Tyler’s work on Black housing in Philadelphia, unfortunately, did not progress as smoothly as that of tuberculosis. A 1927 report from the Whittier Centre bemoans that one company had built 20,885 homes but only 50 for Black people, while demolishing 2,788 homes of which 1/4th were occupied by Black people.73 The same unsafe properties not only continued to be rented to Black owners but were often rented or sold at higher rates than the same property to a white customer.74 The Whittier Centre’s appeals for funds and support (see Fig. 5) may have helped the few dozen families in their managed Opal Street properties, but no more.

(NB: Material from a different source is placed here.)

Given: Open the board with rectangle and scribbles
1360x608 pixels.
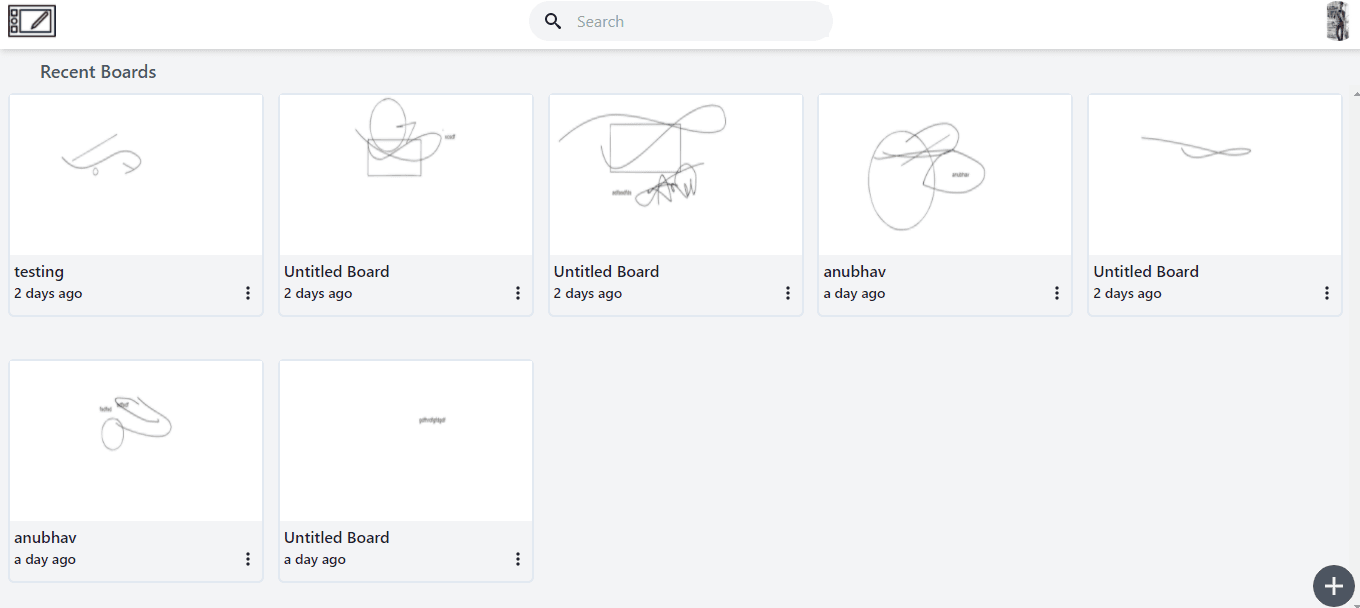Looking at the screenshot, I should pyautogui.click(x=676, y=175).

Although partners such as the Octavia Hill Association and the Armstrong Association (now the Urban League) continue to support housing in Philadelphia today, the issue remained a significant problem when Tyler left Philadelphia in the early 1920s to take a position in public health in Delaware.  This is useful for students to study as a counter-example to Tyler’s success in other areas of public health. While individual decisions about infection control and hospitalization could be affected by her thoughtful and empathetic engagement, no amount of “the worker understood” could manifest safe, sanitary, and affordable homes for every patient and their family.

Two images from the Whittier Centre highlight the intersection of housing and health

Fig 5. Two images from the Whittier Centre highlight the intersection of housing and health. On the left, a child sits near a pile of laundry, with the caption “All I want is a fair chance and a good home to live in.” On the right, a chaotic underground scene is labeled as “A Cellar In Which Three Women Had Been Living.” Whittier Centre, “Whittier Centre Annual Report, 1919” (Philadelphia: Wharton Centre Records, Box 30. Urban Archives, Temple University Libraries, 1919).

After understanding the development of tuberculosis knowledge, its intersection with social issues in the early 1900s, and the ways Elizabeth Tyler and her fellow nurses leveraged human connection to improve patients’ medical and personal outcomes, students will be equipped to analyze Tyler’s actions and their effectiveness. After such analysis, students can then conduct their own research on a similar instance where science and society met, and argue for the effectiveness or ineffectiveness of communication in each situation. A list of some suggested topics and a few starter sources for each is included in the resources.